One emergent theme was the changing role of language archives. Gary Holton emphasized in his opening presentation that the endangered language archive he is involved with has transitioned in the last decade. A transformation from not just a physical to digital archive, but also a resource that has changed from a researcher only facility (not through access requirements but more though awareness and physical accessibility) to an archive that serves the very communities that have generated its collection. I was wondering if such a transformation is, or ever could, be occurring in the social sciences. In linguistics, there has been a move towards crediting participants in a language corpus, but in social science, the emphasis is strongly on protecting the identity of participants – directly and indirectly.
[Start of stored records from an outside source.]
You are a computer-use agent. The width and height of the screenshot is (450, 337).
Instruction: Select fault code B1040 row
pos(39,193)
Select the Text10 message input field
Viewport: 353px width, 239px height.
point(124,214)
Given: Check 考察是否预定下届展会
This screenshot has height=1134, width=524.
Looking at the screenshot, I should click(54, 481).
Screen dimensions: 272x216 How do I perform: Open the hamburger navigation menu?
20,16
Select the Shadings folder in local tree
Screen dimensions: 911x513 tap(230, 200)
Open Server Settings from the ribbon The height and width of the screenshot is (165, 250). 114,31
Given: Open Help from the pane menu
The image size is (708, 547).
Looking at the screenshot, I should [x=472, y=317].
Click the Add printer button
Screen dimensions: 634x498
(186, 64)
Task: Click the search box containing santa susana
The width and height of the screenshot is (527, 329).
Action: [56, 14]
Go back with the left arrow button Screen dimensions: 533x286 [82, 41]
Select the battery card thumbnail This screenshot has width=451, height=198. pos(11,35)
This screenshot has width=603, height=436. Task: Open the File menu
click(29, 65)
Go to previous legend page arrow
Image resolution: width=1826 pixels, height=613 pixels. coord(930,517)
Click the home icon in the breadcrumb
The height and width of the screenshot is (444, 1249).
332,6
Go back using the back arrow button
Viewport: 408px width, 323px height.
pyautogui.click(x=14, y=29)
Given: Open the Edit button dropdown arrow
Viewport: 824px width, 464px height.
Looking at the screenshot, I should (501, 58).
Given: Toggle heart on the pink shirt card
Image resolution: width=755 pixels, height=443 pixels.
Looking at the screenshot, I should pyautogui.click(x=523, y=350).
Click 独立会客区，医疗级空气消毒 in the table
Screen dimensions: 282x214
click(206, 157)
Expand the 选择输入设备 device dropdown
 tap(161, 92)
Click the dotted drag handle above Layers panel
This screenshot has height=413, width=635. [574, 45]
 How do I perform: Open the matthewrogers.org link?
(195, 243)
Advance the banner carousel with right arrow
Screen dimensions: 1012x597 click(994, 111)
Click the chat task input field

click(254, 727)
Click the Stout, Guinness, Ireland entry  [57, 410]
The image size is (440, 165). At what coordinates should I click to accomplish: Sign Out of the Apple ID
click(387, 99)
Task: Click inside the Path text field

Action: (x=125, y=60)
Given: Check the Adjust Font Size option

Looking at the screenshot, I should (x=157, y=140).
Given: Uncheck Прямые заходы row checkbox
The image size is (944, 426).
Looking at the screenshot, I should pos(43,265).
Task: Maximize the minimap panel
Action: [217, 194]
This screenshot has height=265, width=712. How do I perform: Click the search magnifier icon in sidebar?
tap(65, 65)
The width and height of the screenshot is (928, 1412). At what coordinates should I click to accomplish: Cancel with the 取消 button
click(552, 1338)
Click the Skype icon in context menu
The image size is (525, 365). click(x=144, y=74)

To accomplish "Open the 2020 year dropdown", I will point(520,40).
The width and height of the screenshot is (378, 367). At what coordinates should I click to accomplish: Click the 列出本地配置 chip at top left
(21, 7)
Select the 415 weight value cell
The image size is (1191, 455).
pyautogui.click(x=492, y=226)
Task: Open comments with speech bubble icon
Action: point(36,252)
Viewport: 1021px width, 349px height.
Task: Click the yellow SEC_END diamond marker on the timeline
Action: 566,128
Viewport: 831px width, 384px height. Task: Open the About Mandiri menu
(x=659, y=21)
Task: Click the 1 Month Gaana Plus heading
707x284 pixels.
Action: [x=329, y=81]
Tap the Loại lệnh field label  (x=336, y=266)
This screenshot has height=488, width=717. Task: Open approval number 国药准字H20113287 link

In a sense, we are talking about trust. It is essential archives – whatever their remit – build a trust relationship between their user communities and depositor communities and have to be responsive to the demands of both. There is, I sense, a strong sensitivity amongst social scientists towards anonymisation and keeping data to greater or lesser extents closed. Our community would not tolerate what is acceptable in the linguistic community, and both have good reasons for what is acceptable in their communities.
This theme of community was another strong emergent message in INNET. Two presentations (Nick Thieberger, and David Nathan and Kakia Chatsiou) talked about the role of networking (social or otherwise) in their presentations. Nathan and Chatsiou from ELAR outlined how they are importing communication methods that work in social networking into restricted access data to facilitate relationships between depositor and user. Impressive stuff, but they admit, not something that was culturally possible before facebook and twitter plugged us into on-line interactions, and something they also admit is that “the next big thing” may be around the corner that makes social networks passé. This was my worry: how do you get depositors who slap restrictive approval conditions on their data to respond to requests to use that data? Or maybe linguists are nicer people that some (and it is some) social scientists. Maybe this approach only works with small focused disciplinary groups? Nick Thieberger’s presentation meanwhile was closer to home, outlining the findings from a “do you have data” survey that revealed the classic retired-professor-with-boxes-of-stuff-and-don’t-know-what-to-do-with-it routine also beloved by those who work in archives. More concerning was his findings of institutions that hold data in analogue forms but are unwilling or unable to pursue digitisation.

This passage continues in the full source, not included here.